**Given task**
Rewrite each line of the material below as one string in a JSON list, leaving out blank lines.

— Begin Data to process —

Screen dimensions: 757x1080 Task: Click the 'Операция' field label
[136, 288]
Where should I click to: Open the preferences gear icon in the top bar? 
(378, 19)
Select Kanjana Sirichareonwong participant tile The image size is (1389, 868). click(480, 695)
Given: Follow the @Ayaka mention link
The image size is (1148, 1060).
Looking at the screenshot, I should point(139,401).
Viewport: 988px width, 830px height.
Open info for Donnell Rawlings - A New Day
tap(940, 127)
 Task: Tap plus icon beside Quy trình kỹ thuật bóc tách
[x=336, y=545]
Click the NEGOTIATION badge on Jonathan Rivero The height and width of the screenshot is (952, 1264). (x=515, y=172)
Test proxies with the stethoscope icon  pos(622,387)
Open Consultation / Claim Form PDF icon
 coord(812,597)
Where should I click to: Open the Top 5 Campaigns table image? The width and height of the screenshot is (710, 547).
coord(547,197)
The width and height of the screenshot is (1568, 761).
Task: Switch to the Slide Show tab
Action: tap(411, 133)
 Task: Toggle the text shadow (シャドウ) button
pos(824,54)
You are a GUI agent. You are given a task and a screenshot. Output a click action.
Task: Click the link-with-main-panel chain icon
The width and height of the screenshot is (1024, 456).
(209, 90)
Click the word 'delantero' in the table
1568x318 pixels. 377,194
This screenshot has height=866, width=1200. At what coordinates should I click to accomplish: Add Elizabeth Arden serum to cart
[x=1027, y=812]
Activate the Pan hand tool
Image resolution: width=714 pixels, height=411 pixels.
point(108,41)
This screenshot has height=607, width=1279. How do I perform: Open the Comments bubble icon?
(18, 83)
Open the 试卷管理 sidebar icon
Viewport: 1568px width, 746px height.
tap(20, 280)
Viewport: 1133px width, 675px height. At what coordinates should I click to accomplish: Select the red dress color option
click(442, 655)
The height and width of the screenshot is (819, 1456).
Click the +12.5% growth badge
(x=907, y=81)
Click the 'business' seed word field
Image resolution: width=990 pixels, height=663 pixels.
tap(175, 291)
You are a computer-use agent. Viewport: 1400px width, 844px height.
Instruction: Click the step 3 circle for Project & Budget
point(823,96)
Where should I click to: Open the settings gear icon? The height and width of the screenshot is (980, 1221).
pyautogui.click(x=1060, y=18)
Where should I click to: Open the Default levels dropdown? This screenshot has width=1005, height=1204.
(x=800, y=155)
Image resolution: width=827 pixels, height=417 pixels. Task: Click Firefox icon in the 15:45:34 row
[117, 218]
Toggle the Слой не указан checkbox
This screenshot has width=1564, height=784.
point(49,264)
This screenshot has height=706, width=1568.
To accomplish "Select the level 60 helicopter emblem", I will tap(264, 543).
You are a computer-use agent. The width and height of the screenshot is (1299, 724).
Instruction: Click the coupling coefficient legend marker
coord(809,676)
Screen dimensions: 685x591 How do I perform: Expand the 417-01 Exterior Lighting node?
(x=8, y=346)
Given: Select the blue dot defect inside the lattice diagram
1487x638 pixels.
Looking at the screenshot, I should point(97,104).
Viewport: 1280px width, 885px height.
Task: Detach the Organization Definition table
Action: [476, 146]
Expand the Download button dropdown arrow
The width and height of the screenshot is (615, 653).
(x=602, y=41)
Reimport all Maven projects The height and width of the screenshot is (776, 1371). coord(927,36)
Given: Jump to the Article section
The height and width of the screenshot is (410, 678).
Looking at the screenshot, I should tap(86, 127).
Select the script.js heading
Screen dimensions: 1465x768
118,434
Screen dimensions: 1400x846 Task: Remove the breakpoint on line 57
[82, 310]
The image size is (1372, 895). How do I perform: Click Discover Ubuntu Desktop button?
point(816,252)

— End Data to process —

**The result**
[
  "Screen dimensions: 757x1080 Task: Click the 'Операция' field label",
  "[136, 288]",
  "Where should I click to: Open the preferences gear icon in the top bar? ",
  "(378, 19)",
  "Select Kanjana Sirichareonwong participant tile The image size is (1389, 868). click(480, 695)",
  "Given: Follow the @Ayaka mention link",
  "The image size is (1148, 1060).",
  "Looking at the screenshot, I should point(139,401).",
  "Viewport: 988px width, 830px height.",
  "Open info for Donnell Rawlings - A New Day",
  "tap(940, 127)",
  " Task: Tap plus icon beside Quy trình kỹ thuật bóc tách",
  "[x=336, y=545]",
  "Click the NEGOTIATION badge on Jonathan Rivero The height and width of the screenshot is (952, 1264). (x=515, y=172)",
  "Test proxies with the stethoscope icon  pos(622,387)",
  "Open Consultation / Claim Form PDF icon",
  " coord(812,597)",
  "Where should I click to: Open the Top 5 Campaigns table image? The width and height of the screenshot is (710, 547).",
  "coord(547,197)",
  "The width and height of the screenshot is (1568, 761).",
  "Task: Switch to the Slide Show tab",
  "Action: tap(411, 133)",
  " Task: Toggle the text shadow (シャドウ) button",
  "pos(824,54)",
  "You are a GUI agent. You are given a task and a screenshot. Output a click action.",
  "Task: Click the link-with-main-panel chain icon",
  "The width and height of the screenshot is (1024, 456).",
  "(209, 90)",
  "Click the word 'delantero' in the table",
  "1568x318 pixels. 377,194",
  "This screenshot has height=866, width=1200. At what coordinates should I click to accomplish: Add Elizabeth Arden serum to cart",
  "[x=1027, y=812]",
  "Activate the Pan hand tool",
  "Image resolution: width=714 pixels, height=411 pixels.",
  "point(108,41)",
  "This screenshot has height=607, width=1279. How do I perform: Open the Comments bubble icon?",
  "(18, 83)",
  "Open the 试卷管理 sidebar icon",
  "Viewport: 1568px width, 746px height.",
  "tap(20, 280)",
  "Viewport: 1133px width, 675px height. At what coordinates should I click to accomplish: Select the red dress color option",
  "click(442, 655)",
  "The height and width of the screenshot is (819, 1456).",
  "Click the +12.5% growth badge",
  "(x=907, y=81)",
  "Click the 'business' seed word field",
  "Image resolution: width=990 pixels, height=663 pixels.",
  "tap(175, 291)",
  "You are a computer-use agent. Viewport: 1400px width, 844px height.",
  "Instruction: Click the step 3 circle for Project & Budget",
  "point(823,96)",
  "Where should I click to: Open the settings gear icon? The height and width of the screenshot is (980, 1221).",
  "pyautogui.click(x=1060, y=18)",
  "Where should I click to: Open the Default levels dropdown? This screenshot has width=1005, height=1204.",
  "(x=800, y=155)",
  "Image resolution: width=827 pixels, height=417 pixels. Task: Click Firefox icon in the 15:45:34 row",
  "[117, 218]",
  "Toggle the Слой не указан checkbox",
  "This screenshot has width=1564, height=784.",
  "point(49,264)",
  "This screenshot has height=706, width=1568.",
  "To accomplish \"Select the level 60 helicopter emblem\", I will tap(264, 543).",
  "You are a computer-use agent. The width and height of the screenshot is (1299, 724).",
  "Instruction: Click the coupling coefficient legend marker",
  "coord(809,676)",
  "Screen dimensions: 685x591 How do I perform: Expand the 417-01 Exterior Lighting node?",
  "(x=8, y=346)",
  "Given: Select the blue dot defect inside the lattice diagram",
  "1487x638 pixels.",
  "Looking at the screenshot, I should point(97,104).",
  "Viewport: 1280px width, 885px height.",
  "Task: Detach the Organization Definition table",
  "Action: [476, 146]",
  "Expand the Download button dropdown arrow",
  "The width and height of the screenshot is (615, 653).",
  "(x=602, y=41)",
  "Reimport all Maven projects The height and width of the screenshot is (776, 1371). coord(927,36)",
  "Given: Jump to the Article section",
  "The height and width of the screenshot is (410, 678).",
  "Looking at the screenshot, I should tap(86, 127).",
  "Select the script.js heading",
  "Screen dimensions: 1465x768",
  "118,434",
  "Screen dimensions: 1400x846 Task: Remove the breakpoint on line 57",
  "[82, 310]",
  "The image size is (1372, 895). How do I perform: Click Discover Ubuntu Desktop button?",
  "point(816,252)"
]